[[ Supplied records open ]]
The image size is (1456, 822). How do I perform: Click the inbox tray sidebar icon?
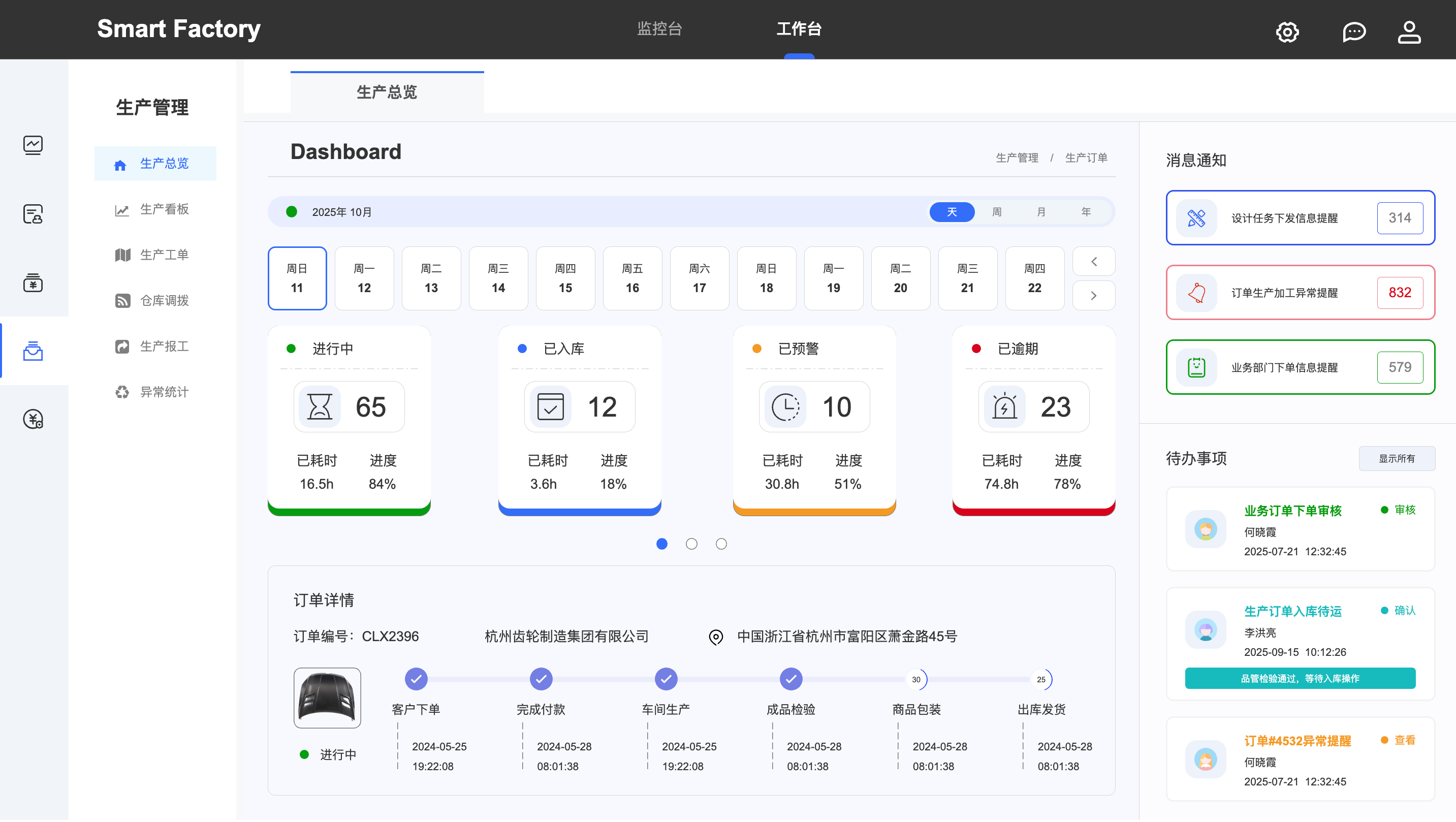point(33,351)
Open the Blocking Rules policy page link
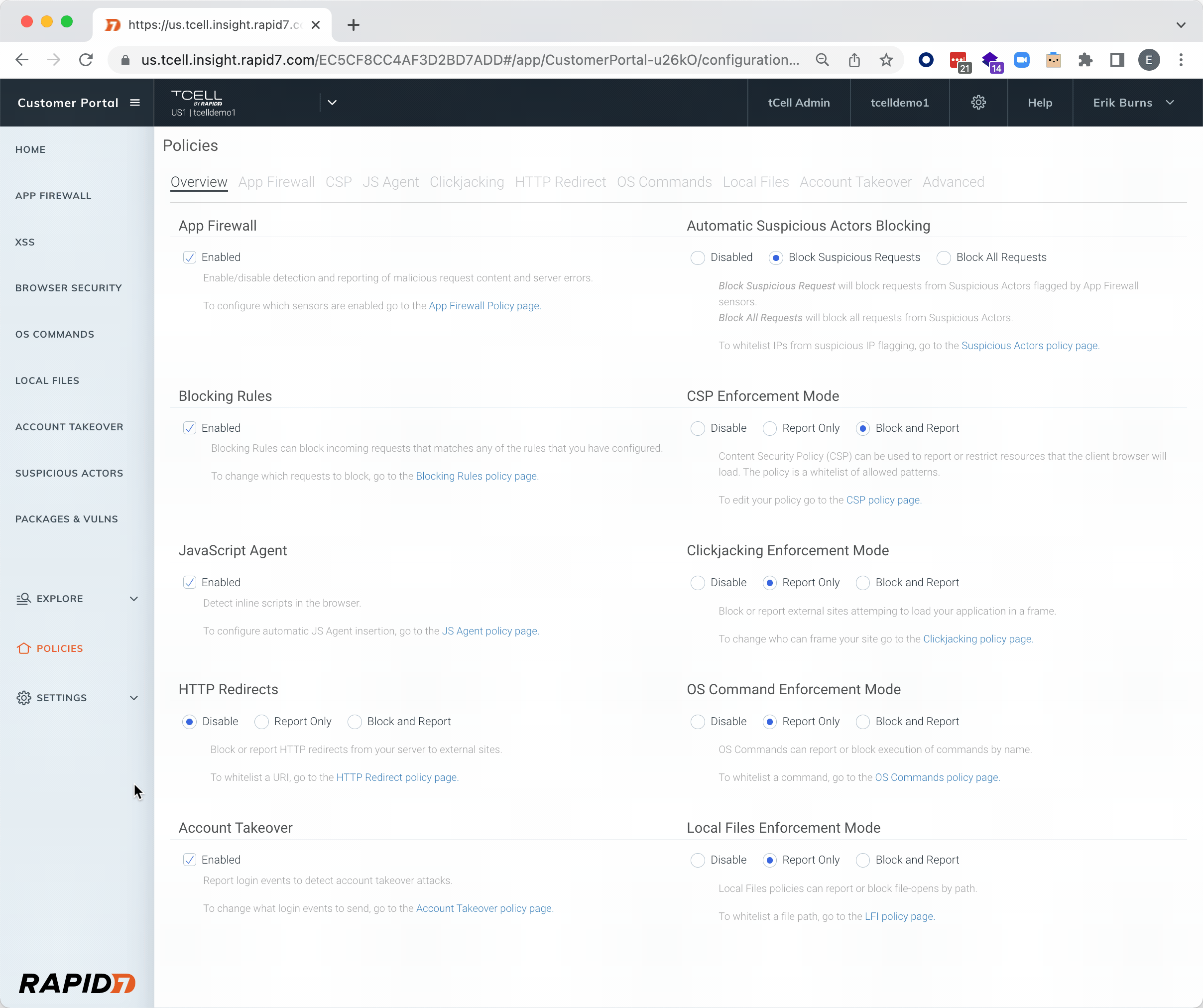Image resolution: width=1203 pixels, height=1008 pixels. [476, 476]
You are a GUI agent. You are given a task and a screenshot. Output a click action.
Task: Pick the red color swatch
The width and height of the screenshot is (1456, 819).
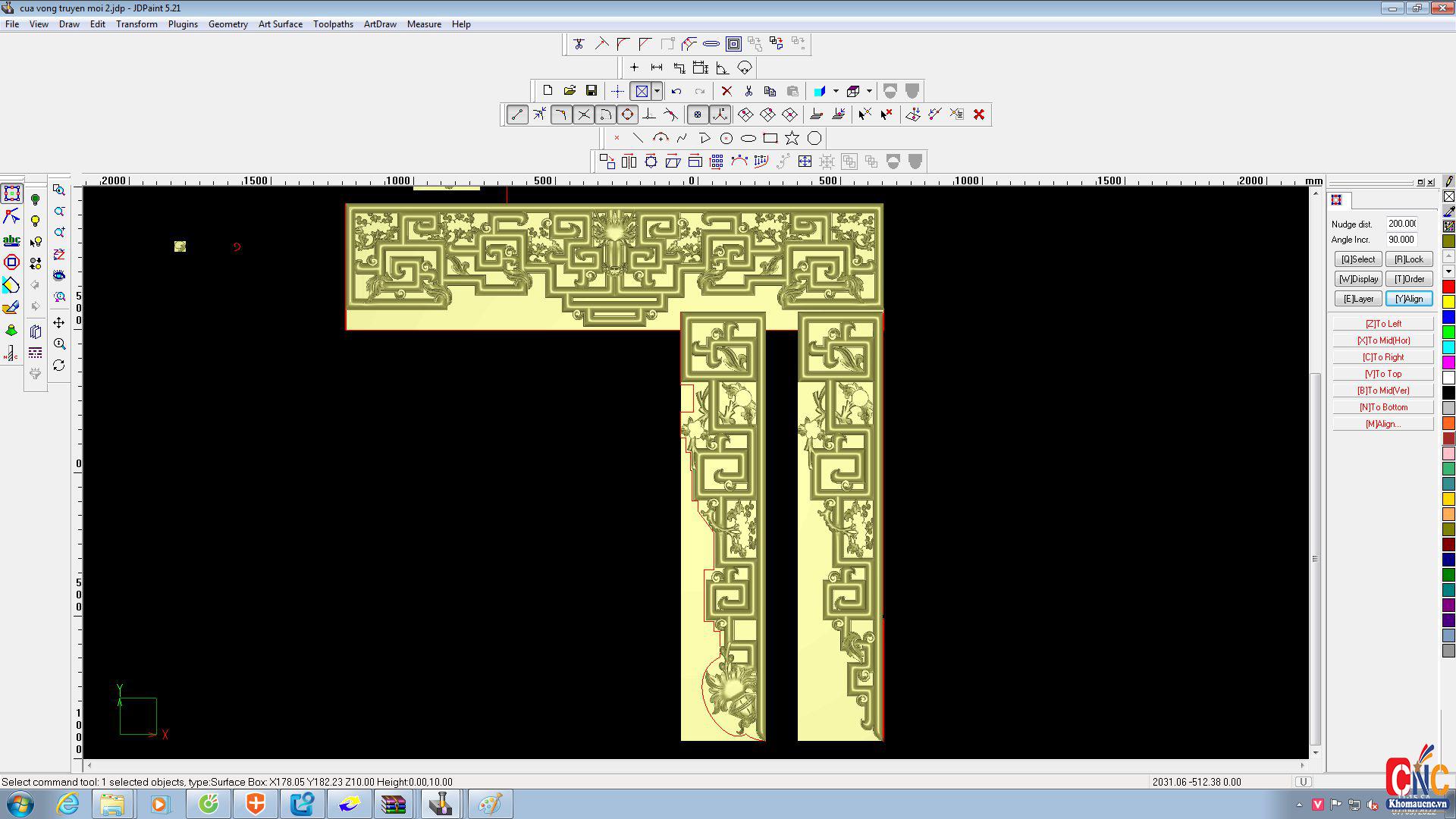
[[ Supplied records closed ]]
* [Exercise requirements] Show all lines from the data that contain "screenshot".

* [Solved exercise]
You are a GUI agent. You are given a task and a screenshot. Output a click action.
The width and height of the screenshot is (1456, 819).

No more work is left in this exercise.